残念ながら、あの子は私の「彼女」じゃなくて。

 寒くて、寒くて、冬用のマフラーを首に巻きつけて、出掛けなければならなかった。暖かくて、真っ赤な生地に千鳥格子が羽ばたきかけて、こちらを見ながら「そのマフラー似合ってるね。見習い魔女みたいだ」と言ってくれた。「今はまだ準一級ってところかな」まだ、修行中。けど魔女、嬉しい。


 テレポーテーションが現実にあったら、どこに行きたいか、話し合った。

 私はとにかく、暖かいところがいいと思い、友人にも会いたいし、シンガポールと答えた。微妙な顔をされてしまった。私はシンガポールにある、大きい植物園に行きたいの。そこに行けば、もう満足なのです。

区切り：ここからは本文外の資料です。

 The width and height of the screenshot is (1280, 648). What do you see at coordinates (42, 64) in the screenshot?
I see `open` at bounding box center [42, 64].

 それかチュニジア。料理が美味しいと教えてもらったから。

 今思うと、カンボジアのアンコールワットでもいいな……。(場所ごと指名)


 君は京都が似合わない。とか言ってくるくせに、パリは似合う。というのは、よくわからない。うーん。寒いから、春の日差しが心地よい時に、テレポーテーションしたいねー。と返事してみたり。

 パリか……。パリコレを一度、見てみたいものです。綺麗なお姉さんたちの魅了されたいぜ。

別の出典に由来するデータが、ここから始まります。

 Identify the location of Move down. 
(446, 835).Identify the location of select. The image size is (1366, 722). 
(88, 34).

 とか思った、おととい。昨日のことかと思っていたら、まさかの二日前で、驚いている。え、じゃあ昨日は何したっけ……?


 ……。


 あれ……。


 あれれ……。


 あ、そうだ。


 昨日は暗めの服を着て、靴とスカーフをお揃いに。そして極め付けに、隠れたピンク色を靴下に添えたんだよ。そうだそうだ。それでずっと師匠に「みて、いいでしょー!」って見せびらかしていたんだー!

 今日は一番好きな、靴下を履いた。靴下、家の中にいる時は嫌いになるけど、外だと好きになる。変ね。けど、そういうものかも知れない。


 記憶が、本当に駄目で、昨日のお昼に何を食べたか思い出すのも、時間がかかった。何でだろう。疲れているのかな……。わからない。


 そして、私は春が一番好き。服装も、暖かさも、賑わいも、想い出も。